Due to public health concerns, live events have been cancelled all across the world.

In fact, the entire 2020 concert season for the Melbourne Guitar Festival is now shut down.

The Melbourne Guitar Festival is my only income, as my wife Amy is not working due to our 7 month old baby.

Our year has been thrown into financial disarray.

Many artists and event organisers will now be out of work for an unknown period of time.

If you wish to purchase a ticket to view the this exclusive digital concert, please know that you will be greatly helping support the artists involved and also my work with the Melbourne Guitar Festival.

Thank you for your support and understanding during these difficult times.

All proceeds will be split 50:50 between the artists and the Melbourne Guitar Festival.

Absolutely amazing … [he] mesmerised the audience with his playing. Everyone listened in awe during his Concerto de Aranjuez and the olés and standing ovation were well deserved.”
– Lynn Mills, of Harold’s performance at the Canberra Symphony Orchestra Proms concert.

Classical guitarist Harold Gretton brings a diverse mix of masterpieces to life with an interpretive approach founded as much on raw passion as on thorough research. Not only interested in discovering new repertoire, he is equally at home rediscovering older classics. His unique vision is enriched by historical information in all of the virtuoso works he performs.

This program begins with the classical elegance of Fernando Sor, whose Variations of a Theme by Mozart has earned its place as one of the favourites of the repertoire. It continues with a work by Sor’s star pupil, Napoléon Coste, who wrote what is certainly one of the most charming works of the 19th Century, the Rondeau de Concert.

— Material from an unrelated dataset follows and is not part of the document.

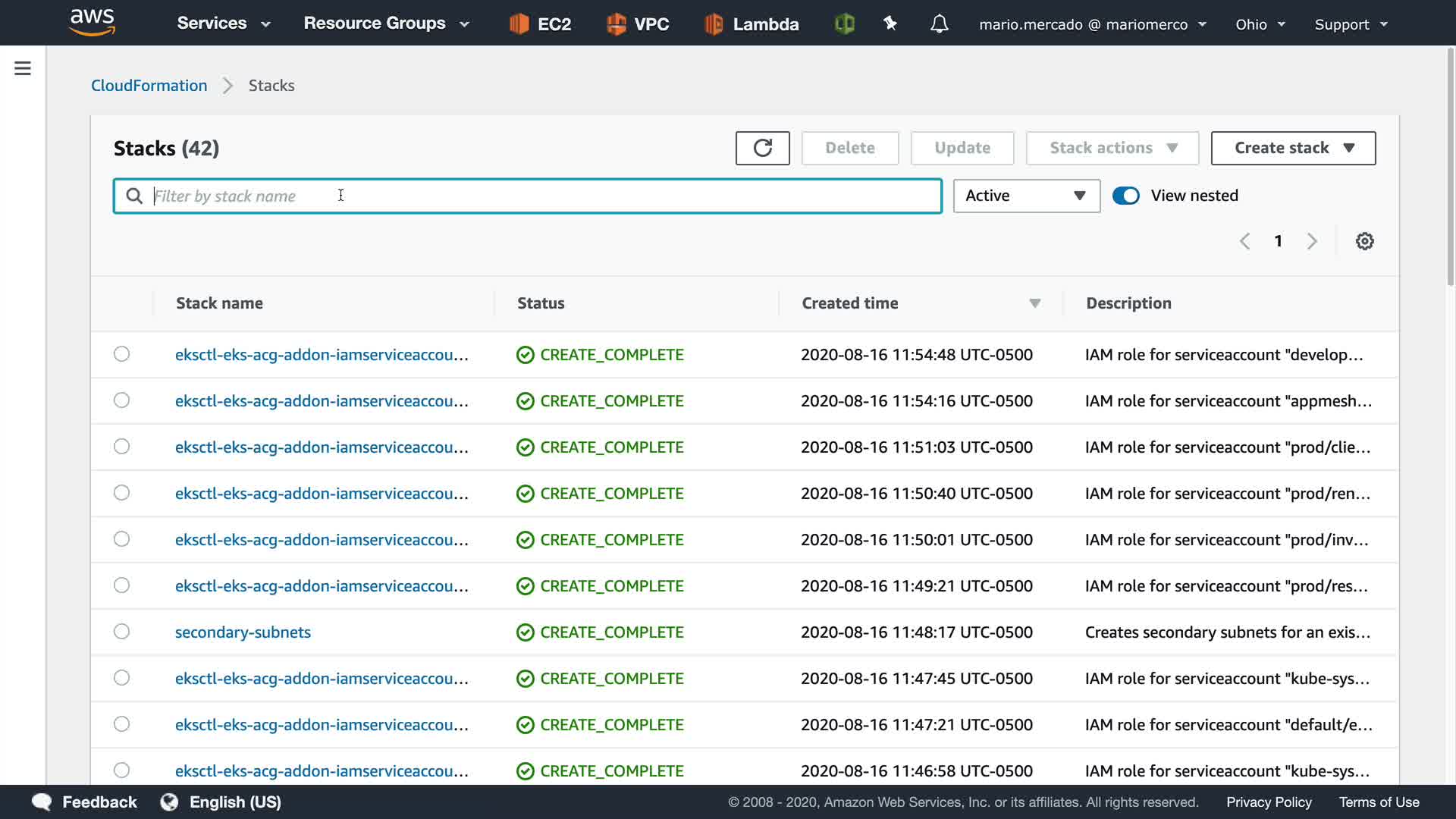Open the Ohio region selector
The width and height of the screenshot is (1456, 819).
pyautogui.click(x=1260, y=24)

The centerpiece of the program will be a tour of modern guitar writing, starting with the highly-evocative Cloudforms by much-loved Richard Charlton. The Prince’s Toys by Russian Nikita Kishkon provides a bleak and dramatic contrast, and is followed by Samuel Smith’s Mutant Frames of Reference, a 21st Century take on the Romantic virtuosity of composers like Coste.

The vibrant virtuosity of Paraguayan Augustin Barrios closes the program, leaving us with a couple of melodies to sing long after the concert finishes.